Keywords: HIV; AIDS; SIV; NeuroAIDS; CD4+; CD8+; Cerebral blood flow (CBF); Diffusion tensor imaging (DTI); In vivo MRS; Nonhuman primate


HIV-associated central nervous system (CNS) disorders have been investigated widely with diffusion tension imaging (DTI), perfusion MRI, in vivo Magnetic Resonance Spectroscopy (MRS), functional MRI, magnetization transfer imaging, and contrast-enhanced MRI [1-7]. These studies demonstrate that MRI is a robust non-invasive approach in studies of HIV/AIDS patients. Abnormalities of MRI measures are more frequent in demented patients than in non-demented ones. The interpretation of these MRI measures as surrogates for stage of the disease progression is complicated, however, because these clinical studies cannot readily be controlled for route of infection, viral strain, or severity of disease.

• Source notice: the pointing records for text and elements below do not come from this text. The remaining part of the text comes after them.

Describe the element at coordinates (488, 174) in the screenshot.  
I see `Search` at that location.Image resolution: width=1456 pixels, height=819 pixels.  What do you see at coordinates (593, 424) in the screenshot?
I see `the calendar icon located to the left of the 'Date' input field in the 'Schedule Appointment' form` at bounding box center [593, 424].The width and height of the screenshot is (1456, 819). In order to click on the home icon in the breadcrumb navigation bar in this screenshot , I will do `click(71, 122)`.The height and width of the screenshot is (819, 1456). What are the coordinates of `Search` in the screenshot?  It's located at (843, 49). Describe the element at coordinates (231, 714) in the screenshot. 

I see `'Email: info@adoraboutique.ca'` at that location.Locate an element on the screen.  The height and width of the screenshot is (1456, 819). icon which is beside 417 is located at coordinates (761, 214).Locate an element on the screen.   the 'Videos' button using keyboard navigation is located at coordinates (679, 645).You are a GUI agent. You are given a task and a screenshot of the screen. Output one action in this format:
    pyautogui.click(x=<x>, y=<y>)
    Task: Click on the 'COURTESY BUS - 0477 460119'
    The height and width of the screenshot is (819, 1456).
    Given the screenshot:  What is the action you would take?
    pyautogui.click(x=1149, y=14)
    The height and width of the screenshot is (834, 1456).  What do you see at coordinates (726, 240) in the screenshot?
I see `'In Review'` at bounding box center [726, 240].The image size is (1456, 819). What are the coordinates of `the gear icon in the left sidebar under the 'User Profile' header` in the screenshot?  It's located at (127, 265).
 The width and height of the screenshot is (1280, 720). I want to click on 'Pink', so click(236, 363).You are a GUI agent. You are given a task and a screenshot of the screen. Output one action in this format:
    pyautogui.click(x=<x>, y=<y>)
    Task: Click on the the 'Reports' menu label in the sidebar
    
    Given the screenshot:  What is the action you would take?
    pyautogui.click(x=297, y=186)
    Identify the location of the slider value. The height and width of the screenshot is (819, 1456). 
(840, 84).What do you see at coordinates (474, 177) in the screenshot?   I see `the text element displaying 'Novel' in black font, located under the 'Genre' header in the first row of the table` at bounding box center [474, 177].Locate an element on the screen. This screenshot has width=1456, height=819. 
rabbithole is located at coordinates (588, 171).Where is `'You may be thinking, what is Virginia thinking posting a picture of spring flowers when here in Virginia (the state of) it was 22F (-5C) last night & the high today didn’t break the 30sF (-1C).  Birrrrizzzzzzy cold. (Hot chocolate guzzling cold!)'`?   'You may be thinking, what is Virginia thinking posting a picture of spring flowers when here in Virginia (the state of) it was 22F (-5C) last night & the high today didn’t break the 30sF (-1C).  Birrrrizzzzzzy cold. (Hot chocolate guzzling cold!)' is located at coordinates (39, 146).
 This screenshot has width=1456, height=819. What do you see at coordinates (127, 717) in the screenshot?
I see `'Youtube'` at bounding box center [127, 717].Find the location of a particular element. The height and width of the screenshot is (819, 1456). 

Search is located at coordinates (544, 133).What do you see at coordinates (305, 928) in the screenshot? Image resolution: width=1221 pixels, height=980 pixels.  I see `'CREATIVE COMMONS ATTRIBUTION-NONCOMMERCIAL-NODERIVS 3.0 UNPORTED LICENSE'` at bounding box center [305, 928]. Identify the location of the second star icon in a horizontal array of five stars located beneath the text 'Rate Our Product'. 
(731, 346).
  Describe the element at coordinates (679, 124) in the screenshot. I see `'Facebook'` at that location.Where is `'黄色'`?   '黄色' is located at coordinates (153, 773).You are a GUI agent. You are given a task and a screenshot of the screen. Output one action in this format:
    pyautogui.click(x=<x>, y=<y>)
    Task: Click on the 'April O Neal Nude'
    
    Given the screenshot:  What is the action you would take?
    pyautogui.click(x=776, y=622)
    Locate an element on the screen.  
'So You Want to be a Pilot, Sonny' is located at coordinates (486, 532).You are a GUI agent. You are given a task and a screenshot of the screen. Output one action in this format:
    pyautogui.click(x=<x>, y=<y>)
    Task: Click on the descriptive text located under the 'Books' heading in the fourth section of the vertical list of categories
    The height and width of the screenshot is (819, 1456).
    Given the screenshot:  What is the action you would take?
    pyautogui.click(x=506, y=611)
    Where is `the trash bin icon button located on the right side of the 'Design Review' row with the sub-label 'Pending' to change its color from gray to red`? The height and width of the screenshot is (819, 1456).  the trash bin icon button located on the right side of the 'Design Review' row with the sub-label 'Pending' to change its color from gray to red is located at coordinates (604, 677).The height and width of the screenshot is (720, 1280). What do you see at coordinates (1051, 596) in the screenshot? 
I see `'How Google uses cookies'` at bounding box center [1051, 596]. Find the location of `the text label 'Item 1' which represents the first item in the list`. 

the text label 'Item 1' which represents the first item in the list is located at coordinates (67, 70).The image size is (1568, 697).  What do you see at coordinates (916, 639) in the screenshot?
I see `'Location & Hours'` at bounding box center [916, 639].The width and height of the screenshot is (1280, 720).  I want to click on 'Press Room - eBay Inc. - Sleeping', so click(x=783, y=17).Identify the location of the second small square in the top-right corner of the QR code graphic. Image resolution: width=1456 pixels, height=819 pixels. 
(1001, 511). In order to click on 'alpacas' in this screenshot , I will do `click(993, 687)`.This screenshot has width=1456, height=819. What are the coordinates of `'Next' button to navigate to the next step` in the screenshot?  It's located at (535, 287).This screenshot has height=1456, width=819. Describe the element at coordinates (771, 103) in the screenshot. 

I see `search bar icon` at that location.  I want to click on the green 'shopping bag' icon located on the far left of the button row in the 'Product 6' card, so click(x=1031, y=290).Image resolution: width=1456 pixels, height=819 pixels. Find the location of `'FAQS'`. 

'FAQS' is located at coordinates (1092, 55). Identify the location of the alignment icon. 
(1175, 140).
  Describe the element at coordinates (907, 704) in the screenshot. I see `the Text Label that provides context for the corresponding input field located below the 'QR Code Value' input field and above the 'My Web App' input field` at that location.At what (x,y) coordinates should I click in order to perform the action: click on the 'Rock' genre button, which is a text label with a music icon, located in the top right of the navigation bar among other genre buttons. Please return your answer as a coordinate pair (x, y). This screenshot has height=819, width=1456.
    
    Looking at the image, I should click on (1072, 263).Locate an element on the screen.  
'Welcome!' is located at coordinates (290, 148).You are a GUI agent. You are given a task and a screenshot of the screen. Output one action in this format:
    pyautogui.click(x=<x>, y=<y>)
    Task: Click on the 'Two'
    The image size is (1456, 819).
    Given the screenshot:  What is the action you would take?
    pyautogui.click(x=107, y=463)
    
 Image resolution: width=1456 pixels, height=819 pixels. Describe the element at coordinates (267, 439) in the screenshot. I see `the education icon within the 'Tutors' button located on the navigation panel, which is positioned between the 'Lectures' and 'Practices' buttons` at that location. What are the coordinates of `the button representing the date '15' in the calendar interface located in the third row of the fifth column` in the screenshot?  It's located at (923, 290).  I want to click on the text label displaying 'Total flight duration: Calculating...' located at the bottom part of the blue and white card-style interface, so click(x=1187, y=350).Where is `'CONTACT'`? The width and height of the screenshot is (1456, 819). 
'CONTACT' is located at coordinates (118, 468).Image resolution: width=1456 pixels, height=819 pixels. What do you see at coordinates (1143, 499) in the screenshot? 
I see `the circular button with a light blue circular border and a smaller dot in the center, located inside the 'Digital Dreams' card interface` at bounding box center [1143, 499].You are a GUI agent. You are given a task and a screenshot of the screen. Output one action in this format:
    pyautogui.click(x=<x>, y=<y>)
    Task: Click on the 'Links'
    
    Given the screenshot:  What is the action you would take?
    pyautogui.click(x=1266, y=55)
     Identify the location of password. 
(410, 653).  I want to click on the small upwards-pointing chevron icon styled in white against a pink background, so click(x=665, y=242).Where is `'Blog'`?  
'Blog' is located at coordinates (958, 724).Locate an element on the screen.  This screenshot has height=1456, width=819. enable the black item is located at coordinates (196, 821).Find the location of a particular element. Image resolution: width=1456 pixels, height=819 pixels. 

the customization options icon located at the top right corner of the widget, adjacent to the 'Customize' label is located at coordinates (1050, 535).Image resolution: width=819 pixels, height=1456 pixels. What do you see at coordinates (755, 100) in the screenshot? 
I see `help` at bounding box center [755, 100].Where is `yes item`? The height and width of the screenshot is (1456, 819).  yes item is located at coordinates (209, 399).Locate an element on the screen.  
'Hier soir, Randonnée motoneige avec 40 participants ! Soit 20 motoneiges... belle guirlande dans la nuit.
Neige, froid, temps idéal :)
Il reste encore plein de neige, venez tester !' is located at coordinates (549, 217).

Simian immunodeficiency virus (SIV) infected macaque model exhibits neuropathological symptoms similar to those of HIV+ patients, and provides a valuable platform for studying the course of infection, cognitive impairment, and neuropathological sequelae of HIV disease in AIDS vaccine development [8-16]. In addition, the macaque model allows the MRI examination to be carried out with much higher image resolution and with multiple modalities in a single session. Dedicated monkey research scanners with highstrength gradient inserts are preferred for macaque neuroimaging [17], but such high-field scanners are available in only a few research centers worldwide.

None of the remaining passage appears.